THE CHALLENGE OF PAIN MANAGEMENT
Physicians caring for patients in pain face an unusually daunting set of challenges. As with many other chronic conditions, clinicians must carefully balance expected benefits of treatment with the potential for harm from such treatments. Treating pain, however, involves an additional level of complexity because one of the most commonly-used classes of pain medications— opioids—are at the center of national efforts to stem the epidemic of opioid-related abuse, addiction, and overdose. 1 The United States has seen three successive waves of opioid overdose deaths related to both legal and illegal opioids (Figure 1). 2 The first began in the 1990s and was associated with steadily rising rates
of prescription opioids. In 2010, deaths from heroin increased sharply, and by 2011 opioid overdose deaths reached “epidemic” levels as described by the Centers for Disease Control and Prevention (CDC). 3 The third wave began in 2013 with a sharp rise in overdose deaths attributed to synthetic opioids, particularly those involving illicitly-manufactured fentanyl. In 2021, 106,699 drug overdose deaths occurred in the United States, which was the highest level of overdose deaths ever reported. 1 Nearly 88% of opioid-involved overdose deaths involved synthetic opioids. In total, more than one million people have died since 1999 from a drug overdose.
Figure 1. Opioid-related overdose deaths by type in the United States 6
Coupled with rising rates of overdose death are equally dramatic increases in the number of people misusing or abusing opioids. As many as 1 in 4 patients on long-term opioid therapy in a primary care setting are estimated to be struggling with opioid use disorder (OUD), also called opioid addiction. 7-9 In 2018 alone, overdoses involving opioids killed nearly 47,000 people — and 32 percent of those deaths involved prescription opioids.
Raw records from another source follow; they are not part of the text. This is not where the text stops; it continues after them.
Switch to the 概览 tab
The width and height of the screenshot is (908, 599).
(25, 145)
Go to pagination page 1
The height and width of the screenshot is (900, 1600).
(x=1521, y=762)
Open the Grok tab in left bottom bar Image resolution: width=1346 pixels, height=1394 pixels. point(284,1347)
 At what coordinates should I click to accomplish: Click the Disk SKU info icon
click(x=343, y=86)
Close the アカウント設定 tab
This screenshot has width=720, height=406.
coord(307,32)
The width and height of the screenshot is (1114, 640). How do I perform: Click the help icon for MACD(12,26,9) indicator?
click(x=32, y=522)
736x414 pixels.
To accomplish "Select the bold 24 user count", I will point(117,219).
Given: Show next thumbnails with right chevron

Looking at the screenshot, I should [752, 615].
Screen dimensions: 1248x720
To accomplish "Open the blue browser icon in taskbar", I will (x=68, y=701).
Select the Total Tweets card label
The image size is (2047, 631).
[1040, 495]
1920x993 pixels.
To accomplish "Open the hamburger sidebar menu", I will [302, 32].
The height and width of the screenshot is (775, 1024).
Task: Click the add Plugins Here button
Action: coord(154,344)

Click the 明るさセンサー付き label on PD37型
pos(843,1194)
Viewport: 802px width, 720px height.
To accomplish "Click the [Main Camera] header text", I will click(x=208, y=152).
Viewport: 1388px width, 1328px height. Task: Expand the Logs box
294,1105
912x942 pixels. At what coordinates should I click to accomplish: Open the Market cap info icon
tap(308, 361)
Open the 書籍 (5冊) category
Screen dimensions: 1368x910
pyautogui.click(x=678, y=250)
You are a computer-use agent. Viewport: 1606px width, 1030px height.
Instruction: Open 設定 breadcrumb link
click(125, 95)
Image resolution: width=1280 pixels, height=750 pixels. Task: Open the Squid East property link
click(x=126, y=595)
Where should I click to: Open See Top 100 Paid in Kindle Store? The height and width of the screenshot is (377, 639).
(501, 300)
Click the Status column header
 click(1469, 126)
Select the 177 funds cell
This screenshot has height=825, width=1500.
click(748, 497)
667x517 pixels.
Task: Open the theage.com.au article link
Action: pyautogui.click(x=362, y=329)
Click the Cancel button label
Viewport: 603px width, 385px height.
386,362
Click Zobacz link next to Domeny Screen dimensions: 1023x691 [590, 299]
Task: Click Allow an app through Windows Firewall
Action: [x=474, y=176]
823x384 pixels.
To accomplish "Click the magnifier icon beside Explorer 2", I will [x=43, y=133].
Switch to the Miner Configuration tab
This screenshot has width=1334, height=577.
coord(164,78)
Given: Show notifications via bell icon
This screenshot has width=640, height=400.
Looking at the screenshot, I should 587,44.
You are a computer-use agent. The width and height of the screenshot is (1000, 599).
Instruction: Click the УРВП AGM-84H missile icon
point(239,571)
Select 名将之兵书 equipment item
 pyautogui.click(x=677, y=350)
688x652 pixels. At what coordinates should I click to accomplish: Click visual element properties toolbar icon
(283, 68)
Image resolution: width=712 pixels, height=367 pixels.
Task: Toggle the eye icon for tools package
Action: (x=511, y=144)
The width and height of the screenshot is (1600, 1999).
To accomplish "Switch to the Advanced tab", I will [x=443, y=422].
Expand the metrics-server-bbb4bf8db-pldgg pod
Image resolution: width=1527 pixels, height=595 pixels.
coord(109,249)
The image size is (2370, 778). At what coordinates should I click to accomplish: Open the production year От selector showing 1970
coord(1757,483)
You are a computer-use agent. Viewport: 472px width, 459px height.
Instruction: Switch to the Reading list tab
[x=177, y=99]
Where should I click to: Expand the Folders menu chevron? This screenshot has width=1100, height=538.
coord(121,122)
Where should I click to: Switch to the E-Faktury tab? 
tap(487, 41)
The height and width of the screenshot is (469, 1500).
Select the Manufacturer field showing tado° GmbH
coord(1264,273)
According to the Substance Abuse and Mental Health Services Administration’s National Survey on Drug Use and Health, an estimated 10.1 million people aged 12 and older reported misusing opioids in 2019. According to the federal Substance Abuse and Mental Health Services Administration (SAMSHA), approximately 80% of heroin users started on their path to addiction after using oral opioid analgesics (either prescribed to them or illicitly). 1 Although the rates of opioid prescriptions have leveled off or declined slightly in recent years, the average days of supply per opioid prescription has continued to rise 10
It is against this background that providers must make daily decisions about how best to treat their patients in pain. Unfortunately, many providers arew unfamiliar with the growing evidence base suggesting that opioids are actually not very effective for relieving chronic non-cancer pain in the long-term and, in fact, may be associated with harms such as increased pain, reduced functioning, and physical opioid dependence. 12,13 Providers may also not be aware of the expanding range of both non-opioid medications and non-pharmacological therapies shown to be effective in reducing many common chronic pain conditions. This CME learning activity discusses the management of chronic and acute pain in a variety of patient populations. It reviews evidence for non-opioid therapies, including non-drug and non-opioid drug options, as well as current evidence regarding opioid efficacy, harms, and overdose prevention with naloxone, and how to slowly and safely taper opioid doses.